These two releases are from EMI Classics' "Great Artists of the Century" series. The Pahud disc presents a young artist who, in many ways, is just getting started. The Cluytens disc, on the other hand, honors a musician who died in 1967, three years before Pahud was even born. Both discs present the artists in music which, while it suits them extremely well, is not the most obvious choice – and three cheers for that! I welcome hearing Pahud in something other than the Mozart Flute Concertos and Cluytens in something besides Berlioz's Symphonie fantastique.
As he was born in 1970, perhaps it is a little premature to refer to Emmanuel Pahud as one of the "Great Artists of the Century" (which one?). At the same time, there's not a single Pahud CD that has come my way that is anything less than outstanding. Clearly, he is this century's successor to Jean-Pierre Rampal, both in the excellence of his technique and in his stylistic adaptability. Also like Rampal, he is willing to explore other genres. In 2001, he and pianist Jacky Terrason recorded Into the Blue for EMI Classics (5 57257 2), an intriguing album in which composers such as Vivaldi and Schumann were given the jazz treatment. In no way was Pahud shown up by his jazz colleagues.
The present CD was a clever one to select for reissue – why shouldn't EMI give listeners something beguiling and relatively unfamiliar to associate with Pahud? The music on this CD is hardly overplayed, and while it deserves attentive listening, it can enrich any task you are performing around the house or in the automobile. Joseph Haydn's Scherzandi are bite-size symphonies in four movements, each seven or eight minutes in length. Haydn probably wrote them for Esterháza in the early 1760s. The solo flute really comes into its own only in the Menuets (in their Trios, specifically). Haydn once was credited with the D-major Flute Concerto which closes this disc. Recent scholarship suggests that it really is the work of one Leopold Hofmann, a contemporary of Joseph Haydn who earned the more famous composer's scorn for believing that "he alone had ascended the heights of Mount Parnassus." (A tip of the hat to Richard Wigmore's booklet notes for that quote!) The concerto by Michael Haydn, Joseph's brother, is hardly different in style than Hofmann's. What all of the music on this CD has in common is galant charm that just doesn't quit, and relaxed but committed advocacy from Pahud and his fellow musicians. The engineering lends the proceedings all due warmth. This is one not just for flute fanciers, but for those who like their music to be on the polite and gracious side.

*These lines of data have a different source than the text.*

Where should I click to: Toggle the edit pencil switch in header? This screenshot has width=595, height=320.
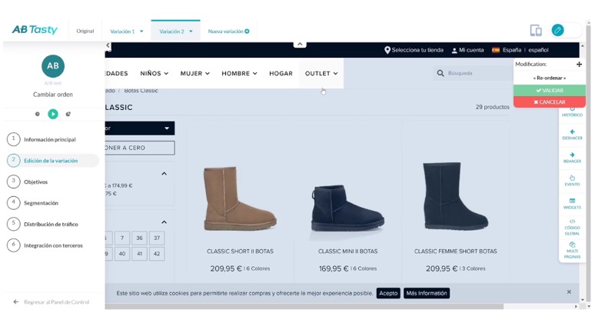[567, 30]
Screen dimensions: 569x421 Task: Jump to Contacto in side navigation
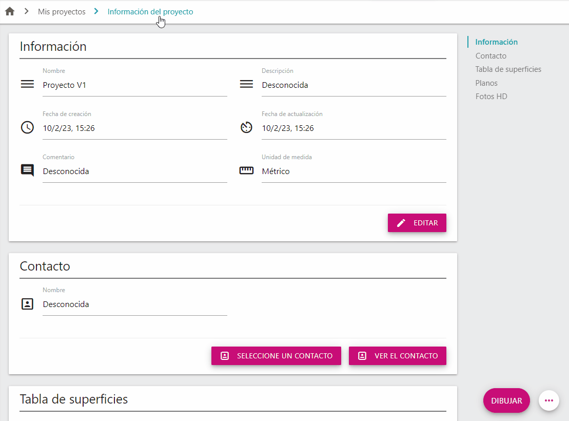click(490, 55)
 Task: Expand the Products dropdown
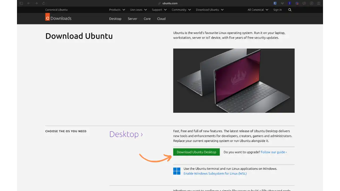(117, 10)
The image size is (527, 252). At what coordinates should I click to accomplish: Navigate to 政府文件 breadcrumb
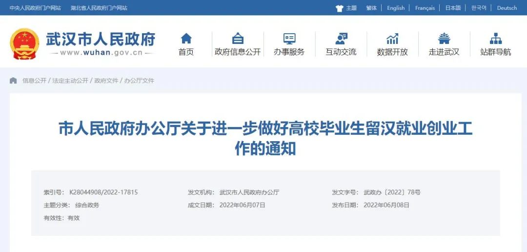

The flute figures prominently in Ravel's Daphnis et Chloé, of course, and I'm sure that Pahud has played its solos many times, including during his tenure with the Munich Philharmonic, when the late Sergiu Celibidache was its music director. Pahud wasn't alive, however, in 1962, when André Cluytens recorded Ravel's complete ballet for EMI. That particular recording was not among those that EMI reissued a few years ago in their Ravel/Cluytens compilation (5 66905 2). It was left to Testament to license the recording from them, but now EMI has reissued it themselves, and at a fraction of Testament's price.
It often is assumed that Cluytens was French, but he was born in Belgium, and he did not become a French citizen until he was in his 40s. I'd like to think that Cluytens's Belgian motherland instilled a sensitivity for classical proportion in the conductor. Four decades later, his Beethoven symphony cycle still has much to offer. Likewise, his Daphnis is characterized by precision, and by concern for form, attributes which seem more Germanic than French. All the ballet's color and opulence are there, but this is not a reading where the music simply proceeds from one spectacle or effect to the next. Another attraction is the sui generis sound of the Orchestre de la Société des Concerts du Conservatoire. Back in the 1960s, all orchestras did not sound alike – how things have changed in 40 years! – and Cluytens's orchestra had a lean, athletic quality, with somewhat nasal brass and throbbing woodwind timbres. It's not as lush as the Berlin or Vienna Philharmonics, for example, but it is very appropriate for Ravel's score. In a competitive field, I would not say that Cluytens's Daphnis is "the best," but it is among the best, and it will satisfy everyone except those who seek a more obviously sumptuous presentation of the ballet. Jeux, Debussy's "two girls, one boy, and a tennis ball" ballet can be a hard sell, but you wouldn't know it from Cluytens's exciting recording from 1963. If everyone conducted it as passionately as he did, it would be a more popular score.
The digital remasterings date from 2001 (Daphnis) and 1993 (Jeux), and they give first-class results.